October 24, 2018 Celeste Monforton, DrPH, MPH 0Comment

Reporters Jessica Silver-Greenberg and Natalie Kitroff with The New York Times recount the experiences of Ceeadria Walker and Tasha Murrell who experienced miscarriages this year while working at XPO Logistics in Memphis, TN. Both women had notes from their doctors who recommended to XPO that their patient be given light duty work. The NYTimes reports that XPO’s management refused to accommodate the pregnant women’s needs. Walker’s and Murrell’s pregnancies ended prematurely.

What I didn’t know before reading the piece is that it’s not illegal for an employer to ignore the health needs of a pregnant employee. Unlike the Americans with Disabilities Act which requires and employer to provide “reasonable accommodation,” the 1978 Pregnancy Discrimination Act says an employer only has to accommodate a pregnant worker’s needs if the company is already doing so for other employees who are “similar in the ability or inability to work.”

In the last several years, numerous employees at the XPO facility in Memphis have experience miscarriages. Silver-Greenberg and Kitroff write:

“One evening in January 2014, after eight hours of lifting, Erica Hayes ran to the bathroom. Blood drenched her jeans. She was 23 and in the second trimester of her first pregnancy. She had spent much of the week hoisting the warehouse’s largest boxes from one conveyor belt to the next. Ever since she learned she was pregnant, she had been begging her supervisor to let her work with lighter boxes, she said in an interview. She said her boss repeatedly said no.

She fainted on her way out of the bathroom that day. The baby growing inside of her, the one she had secretly hoped was a girl, was gone.

‘It was the worst thing I have ever experienced in my life,’ Ms. Hayes said.”

A Better Balance (ABB), a national legal advocacy organization, has supported women who have been discriminated against for being pregnant. In 2017, ABB released a report, “It shouldn’t be a heavy lift: Fair treatment for pregnant workers,” which describes what some pregnant women experience at work. One is a waitress whose pregnancy caused her to have to urinate more frequently. Her boss made her ask for permission to use the bathroom but did not make the same demand of other employees. Another is a letter carrier whose physician told her not to work in extreme outdoor heat while she was pregnant. The postal service gave letter carriers inside jobs when they were healing from injuries, but they refused to accommodate the pregnant letter carrier in the same way.

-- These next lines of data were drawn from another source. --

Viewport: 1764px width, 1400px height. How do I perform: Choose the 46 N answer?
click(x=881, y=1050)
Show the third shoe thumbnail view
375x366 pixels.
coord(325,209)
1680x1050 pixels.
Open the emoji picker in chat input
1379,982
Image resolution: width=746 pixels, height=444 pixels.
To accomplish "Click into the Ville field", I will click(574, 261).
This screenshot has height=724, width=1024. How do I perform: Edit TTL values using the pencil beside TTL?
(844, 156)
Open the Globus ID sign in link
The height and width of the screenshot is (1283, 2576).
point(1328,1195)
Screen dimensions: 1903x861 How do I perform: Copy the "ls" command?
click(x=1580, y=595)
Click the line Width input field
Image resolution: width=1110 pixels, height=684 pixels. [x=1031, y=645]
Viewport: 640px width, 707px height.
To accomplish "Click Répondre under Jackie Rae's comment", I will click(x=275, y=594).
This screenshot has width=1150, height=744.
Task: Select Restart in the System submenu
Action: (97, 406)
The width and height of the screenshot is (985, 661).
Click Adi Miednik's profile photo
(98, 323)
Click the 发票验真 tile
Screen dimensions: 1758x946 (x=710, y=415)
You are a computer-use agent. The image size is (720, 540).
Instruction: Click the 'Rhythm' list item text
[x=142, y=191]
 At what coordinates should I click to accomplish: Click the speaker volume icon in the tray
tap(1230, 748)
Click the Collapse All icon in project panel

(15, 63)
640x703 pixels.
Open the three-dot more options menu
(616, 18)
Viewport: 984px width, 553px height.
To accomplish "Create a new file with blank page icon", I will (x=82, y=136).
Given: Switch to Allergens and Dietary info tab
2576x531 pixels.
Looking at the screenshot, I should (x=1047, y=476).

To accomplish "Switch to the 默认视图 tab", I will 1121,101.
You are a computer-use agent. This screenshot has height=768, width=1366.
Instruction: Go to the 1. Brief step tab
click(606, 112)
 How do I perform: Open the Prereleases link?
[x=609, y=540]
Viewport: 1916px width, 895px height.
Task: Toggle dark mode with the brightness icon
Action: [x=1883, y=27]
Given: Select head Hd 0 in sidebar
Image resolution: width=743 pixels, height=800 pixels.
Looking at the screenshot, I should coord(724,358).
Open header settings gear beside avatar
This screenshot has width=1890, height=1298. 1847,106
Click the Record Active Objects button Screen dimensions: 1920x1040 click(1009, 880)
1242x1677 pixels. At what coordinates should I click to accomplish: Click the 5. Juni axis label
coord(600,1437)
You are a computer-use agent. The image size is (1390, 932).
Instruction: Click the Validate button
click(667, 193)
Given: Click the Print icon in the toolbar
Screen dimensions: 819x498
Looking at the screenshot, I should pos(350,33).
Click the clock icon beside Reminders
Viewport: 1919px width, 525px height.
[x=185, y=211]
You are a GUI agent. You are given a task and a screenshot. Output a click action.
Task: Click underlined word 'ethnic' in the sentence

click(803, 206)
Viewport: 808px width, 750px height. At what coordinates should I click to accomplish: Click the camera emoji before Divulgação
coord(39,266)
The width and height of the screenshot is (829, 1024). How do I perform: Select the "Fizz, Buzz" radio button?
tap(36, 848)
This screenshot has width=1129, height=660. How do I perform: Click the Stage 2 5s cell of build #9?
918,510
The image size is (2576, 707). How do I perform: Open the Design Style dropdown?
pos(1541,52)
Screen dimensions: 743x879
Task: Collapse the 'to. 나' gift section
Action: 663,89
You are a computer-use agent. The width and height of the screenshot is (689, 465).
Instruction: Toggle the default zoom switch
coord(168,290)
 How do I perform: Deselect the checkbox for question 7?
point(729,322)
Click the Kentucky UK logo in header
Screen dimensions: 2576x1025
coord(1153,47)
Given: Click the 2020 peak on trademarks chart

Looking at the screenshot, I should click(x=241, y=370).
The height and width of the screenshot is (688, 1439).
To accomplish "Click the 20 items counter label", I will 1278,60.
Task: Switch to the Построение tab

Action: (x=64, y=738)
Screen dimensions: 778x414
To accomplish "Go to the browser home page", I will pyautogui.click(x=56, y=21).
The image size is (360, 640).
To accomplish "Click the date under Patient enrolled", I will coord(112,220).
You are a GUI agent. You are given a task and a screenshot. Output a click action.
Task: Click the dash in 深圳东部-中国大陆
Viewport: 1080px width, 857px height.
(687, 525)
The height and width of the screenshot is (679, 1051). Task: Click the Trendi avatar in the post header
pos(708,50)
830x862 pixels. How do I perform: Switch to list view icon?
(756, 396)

ABB has worked with state lawmakers to pass laws that will ensure pregnant women are provided reasonable job modifications to maintain a healthy pregnancy. They’ve also worked with federal lawmakers to craft the “The Pregnant Workers Fairness Act.”  It was introduced in the current Congress by Senator Robert Casey (D-PA) and Rep. Jerrold Nadler (D-NY). Perhaps the NYTimes story will give the bill some traction and some action with the new Congress.